Sunday, July 25, 2010

Life-Changing Experiences


I'm in Israel participating in an archaeological excavation and cultural immersion. We spend the weekdays doing archaeological workand attending lectures and the weekends traveling (see akkoarchaeology.blogspot.com for more details). I signed on to this adventure knowing that it would be life-changing experience, but I could not have imagined how life-changing it would be. I am standing at one of those forks in the path, wondering which way to go. I realize now that recent life-changing decisions were absolutely, positively, the most positive decisions I could make. Now I have confidence to make the next set of life-changing decisions. The conditions in which I am living, hard labor, dirt, spare (but comfortable) accommodations, are causing me to change my expectations of myself, others and my environment. Big changes are happening, and all I can do is play along and be joyful.

Tuesday, July 13, 2010

The right path

Do you ever wonder if you are on the "right" path? This is where I seem to spend a lot of my life. Wondering. Am I on the right path? Am I doing the right thing? Am I making the right decision? Am I buying the right car/washing machine/dining room table/brand of pasta? I wonder, is this a good use of my time? Am I even asking the right questions? Perhaps new questions are in order. Questions that have answers... Am I acting with integrity? Am I having a positive impact on the world around me? What is my constant doubt-filled questioning keeping me from doing?
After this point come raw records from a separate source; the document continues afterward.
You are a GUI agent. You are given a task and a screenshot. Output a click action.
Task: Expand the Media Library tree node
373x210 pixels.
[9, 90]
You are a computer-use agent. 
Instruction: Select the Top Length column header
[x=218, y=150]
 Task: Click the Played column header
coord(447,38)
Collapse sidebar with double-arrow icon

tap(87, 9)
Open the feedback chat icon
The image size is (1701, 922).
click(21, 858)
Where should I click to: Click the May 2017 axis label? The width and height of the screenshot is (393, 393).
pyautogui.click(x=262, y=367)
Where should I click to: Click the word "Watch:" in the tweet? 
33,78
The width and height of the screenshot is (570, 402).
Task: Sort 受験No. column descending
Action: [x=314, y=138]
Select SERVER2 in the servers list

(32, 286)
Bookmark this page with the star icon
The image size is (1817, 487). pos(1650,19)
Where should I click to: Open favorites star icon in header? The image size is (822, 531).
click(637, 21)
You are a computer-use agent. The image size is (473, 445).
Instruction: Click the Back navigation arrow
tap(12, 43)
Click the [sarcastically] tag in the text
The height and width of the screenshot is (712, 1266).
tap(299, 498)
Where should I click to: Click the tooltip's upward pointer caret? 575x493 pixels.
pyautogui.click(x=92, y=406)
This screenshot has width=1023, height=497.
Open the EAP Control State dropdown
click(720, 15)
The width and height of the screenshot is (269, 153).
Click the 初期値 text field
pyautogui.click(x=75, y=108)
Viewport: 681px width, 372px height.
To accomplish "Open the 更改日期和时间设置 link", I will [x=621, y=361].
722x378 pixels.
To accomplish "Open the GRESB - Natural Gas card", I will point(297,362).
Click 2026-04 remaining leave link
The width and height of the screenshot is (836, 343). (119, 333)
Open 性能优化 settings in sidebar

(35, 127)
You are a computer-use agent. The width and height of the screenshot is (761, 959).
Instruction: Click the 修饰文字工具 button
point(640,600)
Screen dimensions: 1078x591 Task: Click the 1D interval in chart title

There is a place in life for wondering and doubting, but raising it to an art form fuels my other worst habit (or at least the other worst habit I'm going to share with the world wide web), procrastination.

Tuesday, July 6, 2010

One week from tomorrow, just eight days from now, I am heading for Israel for a cultural immersion course. I will be participating in an archaeological dig at Tel Akko on the northern coast and attending lectures and sightseeing. In order to perfect my procrastination techniques, I am spending my time writing about going instead of preparing to go.

The Twisting Path

Let's go back a year. No, two years is better. Two years ago I was in the midst of figuring out what to do with my time as my children begin to leave the nest. I was thinking a little ahead, but after not working outside the home for 15 years, I knew I would need some education before I could reenter my former career or begin a new vocation. This little voice, still and small, kept invading my thoughts. "Go into ministry," it said. "Go to seminary." My inner engineer (my BC career) had a good laugh. The logical reasons for going to seminary were lacking. The reasoning part of my brain could not wrap herself around going to an expensive private school fairly far from home to study material far outside her education. The still, small voice and the reasoning voice debated for a long time. Last September I began my seminary education.

My life's path has been characterized by twists and turns, switchbacks and dead ends, obstacles and forks in the road.

This blog is about my experience on the twisting path.